Только теперь Максим Данилович заметил, что из тощего желтого горла мертвеца неприятно торчала стеклянная трубка. Небольшими щипцами с резиновыми насадками Макаренко прихватил эту трубку за конец и коротким движением выдернул.
— Глаза закрыть можно? — спросил Максим Данилович.
— Закройте!
Судя по скребущему звуку, скульптор-мясник сдирал скальпелем с мертвых щек щетину. Желая голосом перекрыть этот гадкий шорох, Максим Данилович спросил:
— Его вместо меня похоронят?
— Помолчите, я должен сосредоточиться! — зло сказал скульптор. — Я скажу, когда можно будет говорить!

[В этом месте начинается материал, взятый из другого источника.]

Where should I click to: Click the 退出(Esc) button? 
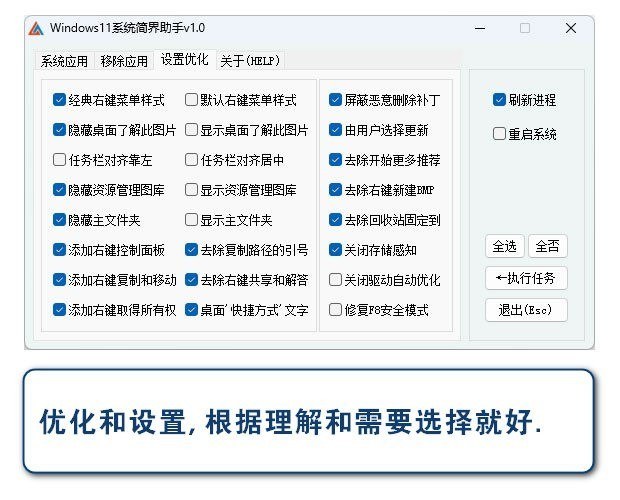[x=526, y=310]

«Может, не надо было мне бумажку подписывать? Может, зря я все это? Ведь так и не спросил снимки. Может, ничего у меня нет. Просто дурят они меня с опухолью. Хотят использовать для своих целей и дурят. Им нужен для чего-то опытный водитель, понятно, но не слишком ли большие затраты? Нельзя, что ли, проще? Что-то здесь другое, а что вот, понять бы? Обратного пути у меня нет. Потерплю пока. Там посмотрим, что за работа будет. А то, что меня официально похоронят, это неплохо даже, как ведь в молодости мечтал на собственных похоронах погулять. Все плачут, а мне смешно. Дурак, конечно, был, молодой, но все равно любопытно».

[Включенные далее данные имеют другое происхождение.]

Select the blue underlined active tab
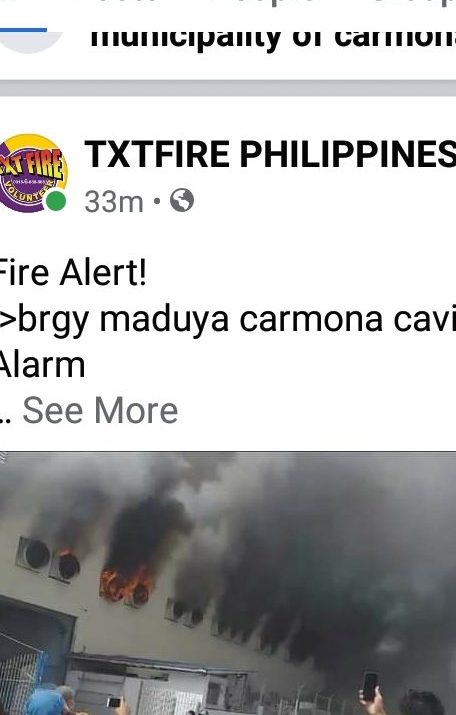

Шея в неподвижности затекла, и, не имея возможности подвигать головой, он открыл глаза. Скульптор, оказывается, уже закончил свою работу. Лицо мертвеца на столе изменилось совершенно. Губы стали ярче, щеки выдувались туго вверх, уложенные и покрашенные волосы влажно блестели. Мясник теперь занимался кистями рук, он смазывал чем-то пальцы мертвеца по одному и потом прилепливал что-то. Максим Данилович обратил внимание, что скульптор боится каждого своего прикосновения.
— Снимите крестик, — попросил он. Не глядя, протянул руку.
Максим Данилович снял крестик и положил его на резиновую перчатку.
— Теперь кольцо!
«Надо было мне все это возвращать, — подумал он. — Или доктор просто не понял, что без кольца меня жена не опознает? Нет, все этот доктор знает, психолог. Цветы, коньяк, бифштекс. Все он правильно рассчитал. Куда я денусь? А этот чего-то сильно боится. — Наблюдая за тем, как мясник надевает на безымянный палец трупа его обручальное кольцо, Максим Данилович утвердился в своей догадке. — Работает, будто заразы боится. Будто живая чума перед ним в пробирке. А ведь по виду бывалая сволочь. Интересно, чего же он может так бояться? Что в этом мертвеце такого неприятного, что у художника аж сопли от страха потекли?»
Когда работа была закончена и мясник-художник отступил на несколько шагов, желая оценить ее со стороны, Максим Данилович наконец также увидел все в целом. Бросилась в глаза татуировка на руке трупа. Синий якорь в объятиях морского зверя.